4. Attempt To Entrap Mr. Kinney

From a conversation with Ms. Armijo, Mr. Kinney learned that the FBI "intercepted" a letter from an inmate at another prison intended for Defendant, copied it, and "allowed [it] to be delivered to Mr. Kinney." Doc. 815 at 9. Mr. Kinney thus concluded that "the only reason it was forwarded after interception was to see if defense counsel would deliver what the government believed were gang communications to Mr. Lujan." Id. Mr. Kinney did not deliver them, and thereby thwarted the "the clear intent" of, id., and "blatant effort" by the government to either "entrap defense counsel into being a conduit for such correspondence without any factual or legal basis for doing so," or "create a conflict of interest that might force the withdrawal of appointed counsel," Doc. 815 at 22.

The documentary evidence and testimony do not support an inference of improper motive. Instead, they unequivocally establish that the author of the letter is a member of the Barrio Azteca gang, and that the letter was intended for Defendant but addressed to Mr. Kinney. Under the Southern New Mexico Correctional Facility's procedures, the Security Threat Intelligence Unit at the facility intercepted the letter, and made a copy of it before sending it on to the addressee. The Unit also forwarded a copy to the FBI Agent in Albuquerque in charge of gang investigations, who eventually sent a copy of the letter on to Agent Brotan, who, in turn, informed Ms. Armijo of the existence of the letter. Ms. Armijo never received a copy of the letter. See Doc. 815-5 at 1-6 (Exhibit E); Hearing Transcript at 12, 94-95, 249 (same exhibit admitted during the hearing as "E1 — E5"); see also Doc. 846 at 9, 19; Hearing Transcript at 94-96, 146-153.

Indeed, at the hearing, the defense argument shifted to focus on a "failure to warn" theory. That is, the jail passed along a coded letter that possibly authorized violence against a member of another gang without alerting Mr. Kinney that he was about to receive "presumably volatile and dangerous material;" and the initial FBI agent and Agent Brotan likewise did not warn Mr. Kinney that he may have received the same. Hearing Transcript at 96. That fact does not convince the Court that there is one shred of evidence of entrapment on the part of the government. The prosecutors and Agent Brotan had nothing to do with addressing the letter to Mr. Kinney — the author of the letter did so. The prosecutors and Agent Brotan had nothing to do with intercepting the letter or forwarding it on to the addressee indicated by the author — the jail security unit and jail policy did so.

II. Government Counsels' Breach Of The Firewall Protections

1. Factual Background

Federal Rule of Criminal Procedure 12.2 governs mental health matters pertaining to a defendant.

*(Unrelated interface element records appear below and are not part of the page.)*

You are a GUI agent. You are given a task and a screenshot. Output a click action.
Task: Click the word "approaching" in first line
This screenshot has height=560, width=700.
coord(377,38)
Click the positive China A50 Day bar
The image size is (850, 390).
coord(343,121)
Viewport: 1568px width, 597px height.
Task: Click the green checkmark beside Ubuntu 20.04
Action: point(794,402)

In late 2007, the government wanted advance notice of whether Defendant would raise any mental health issues at trial or during the penalty phase. See, e.g., Doc. 860 at 1, 3 (hereinafter " Firewall Partial Transcript"). To avoid a "several-week" delay between the trial and penalty phases, the government wanted to arrange for its own expert to examine Defendant well before trial. Firewall Partial Transcript at 28; see also, e.g., Doc. 228 at 11-12. Accordingly, Ms. Armijo informed the Court that "there are lots of things that could be done to prevent any sort of risk of "premature [dis]closure to government attorneys;" the government took the position "that we should have firewall attorneys in this case . . . who will basically be the one who is setting . . . up, so that there is no chance of us receiving any information that we are not entitled to prematurely." Firewall Partial Transcript at 3, 4; see also, e.g., Doc. 228 at 12. She asked the Court to appoint firewall counsel, set a deadline for Defendant's notice, and set out "the procedures that should be followed after that." Firewall Partial Transcript at 4.

The parties also sometimes refer to the firewall attorney procedure as a "taint team." E.g., Firewall Partial Transcript at 17.

Mr. Kinney strenuously argued against allowing the government to examine Defendant until after the trial phase concluded. The defense was very concerned that information would be leaked to the prosecutors even if firewall procedures were in place. See, e.g., Firewall Partial Transcript at 1, 3, 7-13, 16-19; Doc. 228 at 12. He cited an instance in a criminal prosecution in this District where a government expert "disclosed or discussed his evaluation and report with the United States Attorney." Firewall Partial Transcript at 17. Largely because of that experience, he did not "have faith and confidence" in a firewall procedure. Firewall Partial Transcript at 19.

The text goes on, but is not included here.